The BCCI on Sunday rubbished the fresh claims that the 2011 India-Pakistan World Cup semifinal could have been fixed, saying such a suggestion was an insult to the Indian team, which had worked hard for the victory.
A British sports-betting journalist in his yet to be launched book has raised doubts that the match between the two arch-rivals may have been fixed.
BCCI President N Srinivasan however dismissed the claims.
"I don't generally comment on such newspaper reports but this is the farthest from the truth. And it is an insult to the Indian team which worked hard to win," Srinivasan told reporters.
Reacting to the claims, Pakistan's leading off-spinner has said this was being done to spoil the upcoming series.
India and Pakistan are set to resume bilateral cricket ties after a gap of five years with a three-match ODI series and two Twenty20s in December-January.

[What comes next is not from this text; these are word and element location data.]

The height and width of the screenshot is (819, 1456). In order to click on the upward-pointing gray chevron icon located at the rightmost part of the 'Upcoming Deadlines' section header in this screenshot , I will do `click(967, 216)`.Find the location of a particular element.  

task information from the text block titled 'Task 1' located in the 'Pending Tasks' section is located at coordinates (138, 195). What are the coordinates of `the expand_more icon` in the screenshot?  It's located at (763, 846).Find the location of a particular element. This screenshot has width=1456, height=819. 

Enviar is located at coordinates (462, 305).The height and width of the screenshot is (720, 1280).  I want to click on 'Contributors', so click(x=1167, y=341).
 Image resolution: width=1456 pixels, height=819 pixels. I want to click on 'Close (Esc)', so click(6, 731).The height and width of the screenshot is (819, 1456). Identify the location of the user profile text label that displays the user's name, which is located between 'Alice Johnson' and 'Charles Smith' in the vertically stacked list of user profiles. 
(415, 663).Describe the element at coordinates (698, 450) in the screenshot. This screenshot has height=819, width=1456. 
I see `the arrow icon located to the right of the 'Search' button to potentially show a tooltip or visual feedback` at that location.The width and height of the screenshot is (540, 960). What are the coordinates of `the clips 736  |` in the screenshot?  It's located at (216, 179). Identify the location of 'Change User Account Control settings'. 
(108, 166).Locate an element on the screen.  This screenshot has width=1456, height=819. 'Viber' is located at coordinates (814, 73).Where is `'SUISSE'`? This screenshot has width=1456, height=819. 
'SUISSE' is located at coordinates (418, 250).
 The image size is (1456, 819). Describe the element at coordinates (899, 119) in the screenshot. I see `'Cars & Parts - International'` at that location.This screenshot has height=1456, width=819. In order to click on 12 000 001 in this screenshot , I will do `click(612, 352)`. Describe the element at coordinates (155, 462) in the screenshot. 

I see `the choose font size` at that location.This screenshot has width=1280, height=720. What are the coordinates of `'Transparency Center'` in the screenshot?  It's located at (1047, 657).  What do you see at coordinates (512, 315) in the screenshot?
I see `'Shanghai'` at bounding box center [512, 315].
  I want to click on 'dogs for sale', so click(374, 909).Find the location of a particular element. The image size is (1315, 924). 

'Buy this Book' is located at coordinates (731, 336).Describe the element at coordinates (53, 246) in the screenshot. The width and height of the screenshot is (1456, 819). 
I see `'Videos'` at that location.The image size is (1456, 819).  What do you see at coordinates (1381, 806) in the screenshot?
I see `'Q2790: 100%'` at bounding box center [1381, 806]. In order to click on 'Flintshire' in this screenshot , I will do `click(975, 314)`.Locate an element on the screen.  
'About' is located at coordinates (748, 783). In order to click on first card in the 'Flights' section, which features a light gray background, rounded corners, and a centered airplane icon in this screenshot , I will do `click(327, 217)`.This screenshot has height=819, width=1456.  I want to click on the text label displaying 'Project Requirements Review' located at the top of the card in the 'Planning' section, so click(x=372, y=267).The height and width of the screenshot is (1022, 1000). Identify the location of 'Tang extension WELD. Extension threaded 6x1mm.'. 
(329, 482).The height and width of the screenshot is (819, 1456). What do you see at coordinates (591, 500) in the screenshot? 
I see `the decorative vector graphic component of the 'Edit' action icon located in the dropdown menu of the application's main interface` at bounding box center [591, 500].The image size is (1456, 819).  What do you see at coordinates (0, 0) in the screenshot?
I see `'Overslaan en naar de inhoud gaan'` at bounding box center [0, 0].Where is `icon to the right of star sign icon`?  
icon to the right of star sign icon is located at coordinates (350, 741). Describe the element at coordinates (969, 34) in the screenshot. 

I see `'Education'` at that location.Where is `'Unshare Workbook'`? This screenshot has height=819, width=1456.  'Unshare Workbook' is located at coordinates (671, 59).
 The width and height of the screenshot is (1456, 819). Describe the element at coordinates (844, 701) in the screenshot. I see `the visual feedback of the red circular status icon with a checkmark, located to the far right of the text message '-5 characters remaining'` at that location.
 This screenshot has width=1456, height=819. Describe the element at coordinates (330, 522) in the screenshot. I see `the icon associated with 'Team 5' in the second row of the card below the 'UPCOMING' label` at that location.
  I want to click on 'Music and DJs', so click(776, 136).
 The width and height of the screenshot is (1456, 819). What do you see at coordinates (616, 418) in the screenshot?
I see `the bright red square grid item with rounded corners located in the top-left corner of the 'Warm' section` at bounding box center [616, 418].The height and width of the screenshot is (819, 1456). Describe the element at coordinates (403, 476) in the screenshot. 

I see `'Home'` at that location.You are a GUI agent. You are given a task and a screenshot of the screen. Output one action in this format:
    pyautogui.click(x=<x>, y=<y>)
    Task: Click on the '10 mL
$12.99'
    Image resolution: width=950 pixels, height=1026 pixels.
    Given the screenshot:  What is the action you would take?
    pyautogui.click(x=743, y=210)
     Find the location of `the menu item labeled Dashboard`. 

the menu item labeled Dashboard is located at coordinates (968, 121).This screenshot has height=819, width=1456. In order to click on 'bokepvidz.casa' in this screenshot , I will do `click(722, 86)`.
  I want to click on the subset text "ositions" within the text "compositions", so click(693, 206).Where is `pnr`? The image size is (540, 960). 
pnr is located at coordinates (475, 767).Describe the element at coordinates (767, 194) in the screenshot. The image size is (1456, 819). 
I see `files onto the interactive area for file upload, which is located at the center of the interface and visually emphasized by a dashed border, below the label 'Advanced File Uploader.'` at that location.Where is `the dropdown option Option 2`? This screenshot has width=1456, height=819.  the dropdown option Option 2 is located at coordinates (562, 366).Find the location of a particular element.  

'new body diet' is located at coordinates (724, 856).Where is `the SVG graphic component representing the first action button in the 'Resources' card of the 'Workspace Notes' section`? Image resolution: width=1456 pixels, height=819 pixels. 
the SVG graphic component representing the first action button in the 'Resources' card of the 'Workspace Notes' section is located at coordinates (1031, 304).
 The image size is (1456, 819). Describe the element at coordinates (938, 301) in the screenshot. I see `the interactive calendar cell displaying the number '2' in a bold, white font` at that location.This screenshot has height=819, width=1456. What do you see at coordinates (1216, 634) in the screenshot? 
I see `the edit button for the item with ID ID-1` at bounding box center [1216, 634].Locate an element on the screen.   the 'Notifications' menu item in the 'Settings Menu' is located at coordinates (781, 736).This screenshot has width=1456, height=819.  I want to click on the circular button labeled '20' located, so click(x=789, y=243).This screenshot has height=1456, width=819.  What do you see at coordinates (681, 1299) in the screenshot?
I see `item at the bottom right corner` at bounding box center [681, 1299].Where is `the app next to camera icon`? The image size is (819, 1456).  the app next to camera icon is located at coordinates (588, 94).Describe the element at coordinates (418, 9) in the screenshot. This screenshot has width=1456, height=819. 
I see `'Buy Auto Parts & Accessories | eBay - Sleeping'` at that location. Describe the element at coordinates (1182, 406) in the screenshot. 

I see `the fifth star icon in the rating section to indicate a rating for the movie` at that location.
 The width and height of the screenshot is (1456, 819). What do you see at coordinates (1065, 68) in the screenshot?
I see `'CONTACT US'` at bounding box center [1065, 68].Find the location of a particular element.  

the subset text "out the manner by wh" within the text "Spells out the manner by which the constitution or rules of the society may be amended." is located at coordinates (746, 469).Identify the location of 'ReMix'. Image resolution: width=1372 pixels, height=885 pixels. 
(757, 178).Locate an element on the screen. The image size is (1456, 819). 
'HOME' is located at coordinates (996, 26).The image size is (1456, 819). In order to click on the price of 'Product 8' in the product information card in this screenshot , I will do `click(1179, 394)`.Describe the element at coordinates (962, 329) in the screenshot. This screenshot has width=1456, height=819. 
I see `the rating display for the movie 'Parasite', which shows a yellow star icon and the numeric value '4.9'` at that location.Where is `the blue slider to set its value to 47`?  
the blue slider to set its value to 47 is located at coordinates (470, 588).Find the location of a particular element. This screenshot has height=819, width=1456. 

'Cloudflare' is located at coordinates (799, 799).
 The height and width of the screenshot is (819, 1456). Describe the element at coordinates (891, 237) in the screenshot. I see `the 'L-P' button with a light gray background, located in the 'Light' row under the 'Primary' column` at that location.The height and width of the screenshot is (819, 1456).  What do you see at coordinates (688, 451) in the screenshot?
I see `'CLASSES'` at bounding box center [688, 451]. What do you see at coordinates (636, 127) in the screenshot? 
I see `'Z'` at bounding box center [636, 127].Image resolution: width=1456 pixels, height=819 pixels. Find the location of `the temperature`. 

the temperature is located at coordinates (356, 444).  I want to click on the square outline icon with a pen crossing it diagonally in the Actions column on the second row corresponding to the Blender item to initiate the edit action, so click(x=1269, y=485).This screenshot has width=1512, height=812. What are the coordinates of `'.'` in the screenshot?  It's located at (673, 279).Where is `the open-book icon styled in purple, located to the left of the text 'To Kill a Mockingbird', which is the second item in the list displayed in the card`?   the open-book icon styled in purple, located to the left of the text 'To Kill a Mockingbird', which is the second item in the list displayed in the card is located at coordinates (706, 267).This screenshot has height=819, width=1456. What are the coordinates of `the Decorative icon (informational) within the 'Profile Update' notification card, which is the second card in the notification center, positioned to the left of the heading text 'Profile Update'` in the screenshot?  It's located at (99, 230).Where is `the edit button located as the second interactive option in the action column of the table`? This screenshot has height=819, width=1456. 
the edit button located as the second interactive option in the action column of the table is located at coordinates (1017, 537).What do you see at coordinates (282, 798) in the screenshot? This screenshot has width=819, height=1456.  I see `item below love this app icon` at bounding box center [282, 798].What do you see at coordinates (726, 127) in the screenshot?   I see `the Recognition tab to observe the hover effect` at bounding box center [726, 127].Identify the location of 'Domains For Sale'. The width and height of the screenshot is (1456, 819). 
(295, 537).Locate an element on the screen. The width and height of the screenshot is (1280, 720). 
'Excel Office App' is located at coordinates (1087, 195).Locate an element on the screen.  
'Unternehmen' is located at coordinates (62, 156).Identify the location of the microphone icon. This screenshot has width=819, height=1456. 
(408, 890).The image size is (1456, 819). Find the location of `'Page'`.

The journalist has written in his book that he got a message from an Indian bookie, who predicted the trend and pattern of the match. British Tabloid 'Daily Mail' has published extracts of the book.
The ICC had earlier rejected the allegations which had surfaced shortly after the match.
The then ICC CEO Haroon Lorgat had said, "The ICC has no reason or evidence to require an investigation into this match. It is indeed sad for spurious claims to be made which only serve to cause doubt on the semi-final of one of the most successful ICC Cricket World Cups ever."
Meanwhile, the then PCB chief Ejaz Butt said he would like to see the PCB take up the issue with the ICC.
"I am no longer the Chairman and it is not right for me to say anything now but I think the current Chairman should take up this issue with the ICC," Butt said.